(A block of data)
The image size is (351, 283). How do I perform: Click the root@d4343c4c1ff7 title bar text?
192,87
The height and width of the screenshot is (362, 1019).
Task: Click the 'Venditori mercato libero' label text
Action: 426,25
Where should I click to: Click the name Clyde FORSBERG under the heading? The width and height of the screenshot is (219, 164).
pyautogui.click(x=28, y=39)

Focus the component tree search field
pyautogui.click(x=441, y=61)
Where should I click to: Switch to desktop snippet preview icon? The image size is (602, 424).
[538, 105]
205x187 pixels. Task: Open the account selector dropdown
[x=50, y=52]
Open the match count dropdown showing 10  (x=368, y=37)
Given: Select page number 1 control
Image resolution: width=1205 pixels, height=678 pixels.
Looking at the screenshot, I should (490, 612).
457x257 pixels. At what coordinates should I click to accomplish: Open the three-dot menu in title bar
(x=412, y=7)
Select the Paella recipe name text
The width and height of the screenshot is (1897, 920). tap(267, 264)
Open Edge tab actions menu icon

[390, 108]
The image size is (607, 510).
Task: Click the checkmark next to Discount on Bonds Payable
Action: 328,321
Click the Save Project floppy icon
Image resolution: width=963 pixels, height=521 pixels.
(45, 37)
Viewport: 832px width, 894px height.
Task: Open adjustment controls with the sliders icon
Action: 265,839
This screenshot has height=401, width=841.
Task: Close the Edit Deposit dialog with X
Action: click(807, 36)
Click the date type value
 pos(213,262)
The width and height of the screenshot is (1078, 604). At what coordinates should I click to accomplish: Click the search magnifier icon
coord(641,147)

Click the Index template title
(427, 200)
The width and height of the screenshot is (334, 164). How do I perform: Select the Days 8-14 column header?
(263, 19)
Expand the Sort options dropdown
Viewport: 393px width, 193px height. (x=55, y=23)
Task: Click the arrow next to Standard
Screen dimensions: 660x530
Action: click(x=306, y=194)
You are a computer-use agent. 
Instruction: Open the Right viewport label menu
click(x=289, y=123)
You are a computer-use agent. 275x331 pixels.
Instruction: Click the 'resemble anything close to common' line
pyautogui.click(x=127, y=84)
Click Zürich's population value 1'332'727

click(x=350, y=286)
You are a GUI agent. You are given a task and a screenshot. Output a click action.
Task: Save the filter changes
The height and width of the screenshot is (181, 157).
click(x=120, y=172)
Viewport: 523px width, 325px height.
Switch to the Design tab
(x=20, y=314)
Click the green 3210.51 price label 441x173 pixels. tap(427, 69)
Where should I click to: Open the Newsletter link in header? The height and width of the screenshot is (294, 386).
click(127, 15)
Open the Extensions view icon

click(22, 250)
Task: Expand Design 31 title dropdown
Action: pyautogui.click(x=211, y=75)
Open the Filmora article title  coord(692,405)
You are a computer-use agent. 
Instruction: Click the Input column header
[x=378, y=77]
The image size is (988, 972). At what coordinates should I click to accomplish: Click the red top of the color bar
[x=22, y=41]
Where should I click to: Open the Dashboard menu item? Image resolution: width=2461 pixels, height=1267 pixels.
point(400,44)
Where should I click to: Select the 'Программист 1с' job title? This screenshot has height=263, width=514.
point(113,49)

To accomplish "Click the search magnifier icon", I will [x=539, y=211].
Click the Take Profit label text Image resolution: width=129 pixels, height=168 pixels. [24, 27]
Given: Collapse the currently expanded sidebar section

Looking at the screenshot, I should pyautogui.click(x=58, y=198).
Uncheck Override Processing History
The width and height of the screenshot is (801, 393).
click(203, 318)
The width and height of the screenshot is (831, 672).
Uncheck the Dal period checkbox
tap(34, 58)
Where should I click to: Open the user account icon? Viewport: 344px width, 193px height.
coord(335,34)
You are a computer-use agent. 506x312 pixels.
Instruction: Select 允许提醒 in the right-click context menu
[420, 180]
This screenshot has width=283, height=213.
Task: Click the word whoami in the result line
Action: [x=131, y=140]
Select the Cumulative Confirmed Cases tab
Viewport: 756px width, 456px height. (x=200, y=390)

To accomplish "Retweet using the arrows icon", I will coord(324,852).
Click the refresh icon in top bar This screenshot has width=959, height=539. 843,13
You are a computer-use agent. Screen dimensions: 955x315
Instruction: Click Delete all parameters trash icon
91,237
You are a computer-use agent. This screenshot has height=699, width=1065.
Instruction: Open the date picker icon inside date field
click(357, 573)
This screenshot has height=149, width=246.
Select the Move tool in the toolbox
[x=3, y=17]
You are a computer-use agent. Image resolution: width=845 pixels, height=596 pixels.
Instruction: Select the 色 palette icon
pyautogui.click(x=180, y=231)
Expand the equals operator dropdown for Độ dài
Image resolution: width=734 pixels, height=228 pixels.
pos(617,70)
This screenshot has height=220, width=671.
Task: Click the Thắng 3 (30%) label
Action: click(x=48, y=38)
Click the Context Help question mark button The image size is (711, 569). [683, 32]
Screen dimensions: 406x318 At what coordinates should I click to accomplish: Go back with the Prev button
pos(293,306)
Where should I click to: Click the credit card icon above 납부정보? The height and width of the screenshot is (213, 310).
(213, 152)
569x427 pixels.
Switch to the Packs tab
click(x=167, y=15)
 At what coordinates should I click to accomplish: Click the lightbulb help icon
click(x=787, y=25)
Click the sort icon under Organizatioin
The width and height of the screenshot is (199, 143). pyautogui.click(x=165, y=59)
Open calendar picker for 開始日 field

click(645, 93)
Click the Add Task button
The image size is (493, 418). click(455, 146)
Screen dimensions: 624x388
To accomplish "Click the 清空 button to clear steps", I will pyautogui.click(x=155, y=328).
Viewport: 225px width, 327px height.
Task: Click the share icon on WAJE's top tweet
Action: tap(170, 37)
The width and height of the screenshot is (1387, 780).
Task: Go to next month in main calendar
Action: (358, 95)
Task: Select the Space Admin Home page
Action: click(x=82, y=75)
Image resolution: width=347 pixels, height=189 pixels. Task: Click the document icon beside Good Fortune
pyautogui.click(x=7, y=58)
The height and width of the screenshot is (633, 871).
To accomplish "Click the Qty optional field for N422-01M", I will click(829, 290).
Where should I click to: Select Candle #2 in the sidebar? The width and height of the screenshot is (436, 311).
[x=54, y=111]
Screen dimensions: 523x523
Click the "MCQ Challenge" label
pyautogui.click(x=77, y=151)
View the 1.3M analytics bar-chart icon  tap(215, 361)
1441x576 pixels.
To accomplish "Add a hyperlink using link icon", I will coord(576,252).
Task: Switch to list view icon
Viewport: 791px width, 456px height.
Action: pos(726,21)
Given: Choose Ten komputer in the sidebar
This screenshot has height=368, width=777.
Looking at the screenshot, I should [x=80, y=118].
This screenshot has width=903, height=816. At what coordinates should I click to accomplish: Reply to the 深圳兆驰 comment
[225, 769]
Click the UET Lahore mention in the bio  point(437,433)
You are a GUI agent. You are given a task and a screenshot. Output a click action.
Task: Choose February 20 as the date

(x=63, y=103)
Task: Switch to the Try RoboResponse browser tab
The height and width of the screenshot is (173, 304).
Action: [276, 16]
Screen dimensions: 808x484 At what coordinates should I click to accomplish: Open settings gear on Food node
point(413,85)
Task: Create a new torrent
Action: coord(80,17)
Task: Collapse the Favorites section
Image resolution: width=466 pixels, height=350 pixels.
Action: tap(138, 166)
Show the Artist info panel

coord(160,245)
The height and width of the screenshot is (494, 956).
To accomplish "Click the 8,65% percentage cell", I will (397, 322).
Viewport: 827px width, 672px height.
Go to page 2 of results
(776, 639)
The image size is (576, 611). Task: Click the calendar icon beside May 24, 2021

**The problem:** Rewrite the listing above as a numbered list, one line per item, with the blank lines dropped.

**Output:**
1. The image size is (351, 283). How do I perform: Click the root@d4343c4c1ff7 title bar text?
2. 192,87
3. The height and width of the screenshot is (362, 1019).
4. Task: Click the 'Venditori mercato libero' label text
5. Action: 426,25
6. Where should I click to: Click the name Clyde FORSBERG under the heading? The width and height of the screenshot is (219, 164).
7. pyautogui.click(x=28, y=39)
8. Focus the component tree search field
9. pyautogui.click(x=441, y=61)
10. Where should I click to: Switch to desktop snippet preview icon? The image size is (602, 424).
11. [538, 105]
12. 205x187 pixels. Task: Open the account selector dropdown
13. [x=50, y=52]
14. Open the match count dropdown showing 10  (x=368, y=37)
15. Given: Select page number 1 control
16. Image resolution: width=1205 pixels, height=678 pixels.
17. Looking at the screenshot, I should (490, 612).
18. 457x257 pixels. At what coordinates should I click to accomplish: Open the three-dot menu in title bar
19. (x=412, y=7)
20. Select the Paella recipe name text
21. The width and height of the screenshot is (1897, 920). tap(267, 264)
22. Open Edge tab actions menu icon
23. [390, 108]
24. The image size is (607, 510).
25. Task: Click the checkmark next to Discount on Bonds Payable
26. Action: 328,321
27. Click the Save Project floppy icon
28. Image resolution: width=963 pixels, height=521 pixels.
29. (45, 37)
30. Viewport: 832px width, 894px height.
31. Task: Open adjustment controls with the sliders icon
32. Action: 265,839
33. This screenshot has height=401, width=841.
34. Task: Close the Edit Deposit dialog with X
35. Action: click(807, 36)
36. Click the date type value
37.  pos(213,262)
38. The width and height of the screenshot is (1078, 604). At what coordinates should I click to accomplish: Click the search magnifier icon
39. coord(641,147)
40. Click the Index template title
41. (427, 200)
42. The width and height of the screenshot is (334, 164). How do I perform: Select the Days 8-14 column header?
43. (263, 19)
44. Expand the Sort options dropdown
45. Viewport: 393px width, 193px height. (x=55, y=23)
46. Task: Click the arrow next to Standard
47. Screen dimensions: 660x530
48. Action: click(x=306, y=194)
49. You are a computer-use agent. 
50. Instruction: Open the Right viewport label menu
51. click(x=289, y=123)
52. You are a computer-use agent. 275x331 pixels.
53. Instruction: Click the 'resemble anything close to common' line
54. pyautogui.click(x=127, y=84)
55. Click Zürich's population value 1'332'727
56. click(x=350, y=286)
57. You are a GUI agent. You are given a task and a screenshot. Output a click action.
58. Task: Save the filter changes
59. The height and width of the screenshot is (181, 157).
60. click(x=120, y=172)
61. Viewport: 523px width, 325px height.
62. Switch to the Design tab
63. (x=20, y=314)
64. Click the green 3210.51 price label 441x173 pixels. tap(427, 69)
65. Where should I click to: Open the Newsletter link in header? The height and width of the screenshot is (294, 386).
66. click(127, 15)
67. Open the Extensions view icon
68. click(22, 250)
69. Task: Expand Design 31 title dropdown
70. Action: pyautogui.click(x=211, y=75)
71. Open the Filmora article title  coord(692,405)
72. You are a computer-use agent. 
73. Instruction: Click the Input column header
74. [x=378, y=77]
75. The image size is (988, 972). At what coordinates should I click to accomplish: Click the red top of the color bar
76. [x=22, y=41]
77. Where should I click to: Open the Dashboard menu item? Image resolution: width=2461 pixels, height=1267 pixels.
78. point(400,44)
79. Where should I click to: Select the 'Программист 1с' job title? This screenshot has height=263, width=514.
80. point(113,49)
81. To accomplish "Click the search magnifier icon", I will [x=539, y=211].
82. Click the Take Profit label text Image resolution: width=129 pixels, height=168 pixels. [24, 27]
83. Given: Collapse the currently expanded sidebar section
84. Looking at the screenshot, I should pyautogui.click(x=58, y=198).
85. Uncheck Override Processing History
86. The width and height of the screenshot is (801, 393).
87. click(203, 318)
88. The width and height of the screenshot is (831, 672).
89. Uncheck the Dal period checkbox
90. tap(34, 58)
91. Where should I click to: Open the user account icon? Viewport: 344px width, 193px height.
92. coord(335,34)
93. You are a computer-use agent. 506x312 pixels.
94. Instruction: Select 允许提醒 in the right-click context menu
95. [420, 180]
96. This screenshot has width=283, height=213.
97. Task: Click the word whoami in the result line
98. Action: [x=131, y=140]
99. Select the Cumulative Confirmed Cases tab
100. Viewport: 756px width, 456px height. (x=200, y=390)
101. To accomplish "Retweet using the arrows icon", I will coord(324,852).
102. Click the refresh icon in top bar This screenshot has width=959, height=539. 843,13
103. You are a computer-use agent. Screen dimensions: 955x315
104. Instruction: Click Delete all parameters trash icon
105. 91,237
106. You are a computer-use agent. This screenshot has height=699, width=1065.
107. Instruction: Open the date picker icon inside date field
108. click(357, 573)
109. This screenshot has height=149, width=246.
110. Select the Move tool in the toolbox
111. [x=3, y=17]
112. You are a computer-use agent. Image resolution: width=845 pixels, height=596 pixels.
113. Instruction: Select the 色 palette icon
114. pyautogui.click(x=180, y=231)
115. Expand the equals operator dropdown for Độ dài
116. Image resolution: width=734 pixels, height=228 pixels.
117. pos(617,70)
118. This screenshot has height=220, width=671.
119. Task: Click the Thắng 3 (30%) label
120. Action: click(x=48, y=38)
121. Click the Context Help question mark button The image size is (711, 569). [683, 32]
122. Screen dimensions: 406x318 At what coordinates should I click to accomplish: Go back with the Prev button
123. pos(293,306)
124. Where should I click to: Click the credit card icon above 납부정보? The height and width of the screenshot is (213, 310).
125. (213, 152)
126. 569x427 pixels.
127. Switch to the Packs tab
128. click(x=167, y=15)
129.  At what coordinates should I click to accomplish: Click the lightbulb help icon
130. click(x=787, y=25)
131. Click the sort icon under Organizatioin
132. The width and height of the screenshot is (199, 143). pyautogui.click(x=165, y=59)
133. Open calendar picker for 開始日 field
134. click(645, 93)
135. Click the Add Task button
136. The image size is (493, 418). click(455, 146)
137. Screen dimensions: 624x388
138. To accomplish "Click the 清空 button to clear steps", I will pyautogui.click(x=155, y=328).
139. Viewport: 225px width, 327px height.
140. Task: Click the share icon on WAJE's top tweet
141. Action: tap(170, 37)
142. The width and height of the screenshot is (1387, 780).
143. Task: Go to next month in main calendar
144. Action: (358, 95)
145. Task: Select the Space Admin Home page
146. Action: click(x=82, y=75)
147. Image resolution: width=347 pixels, height=189 pixels. Task: Click the document icon beside Good Fortune
148. pyautogui.click(x=7, y=58)
149. The height and width of the screenshot is (633, 871).
150. To accomplish "Click the Qty optional field for N422-01M", I will click(829, 290).
151. Where should I click to: Select Candle #2 in the sidebar? The width and height of the screenshot is (436, 311).
152. [x=54, y=111]
153. Screen dimensions: 523x523
154. Click the "MCQ Challenge" label
155. pyautogui.click(x=77, y=151)
156. View the 1.3M analytics bar-chart icon  tap(215, 361)
157. 1441x576 pixels.
158. To accomplish "Add a hyperlink using link icon", I will coord(576,252).
159. Task: Switch to list view icon
160. Viewport: 791px width, 456px height.
161. Action: pos(726,21)
162. Given: Choose Ten komputer in the sidebar
163. This screenshot has height=368, width=777.
164. Looking at the screenshot, I should [x=80, y=118].
165. This screenshot has width=903, height=816. At what coordinates should I click to accomplish: Reply to the 深圳兆驰 comment
166. [225, 769]
167. Click the UET Lahore mention in the bio  point(437,433)
168. You are a GUI agent. You are given a task and a screenshot. Output a click action.
169. Task: Choose February 20 as the date
170. (x=63, y=103)
171. Task: Switch to the Try RoboResponse browser tab
172. The height and width of the screenshot is (173, 304).
173. Action: [276, 16]
174. Screen dimensions: 808x484 At what coordinates should I click to accomplish: Open settings gear on Food node
175. point(413,85)
176. Task: Create a new torrent
177. Action: coord(80,17)
178. Task: Collapse the Favorites section
179. Image resolution: width=466 pixels, height=350 pixels.
180. Action: tap(138, 166)
181. Show the Artist info panel
182. coord(160,245)
183. The height and width of the screenshot is (494, 956).
184. To accomplish "Click the 8,65% percentage cell", I will (397, 322).
185. Viewport: 827px width, 672px height.
186. Go to page 2 of results
187. (776, 639)
188. The image size is (576, 611). Task: Click the calendar icon beside May 24, 2021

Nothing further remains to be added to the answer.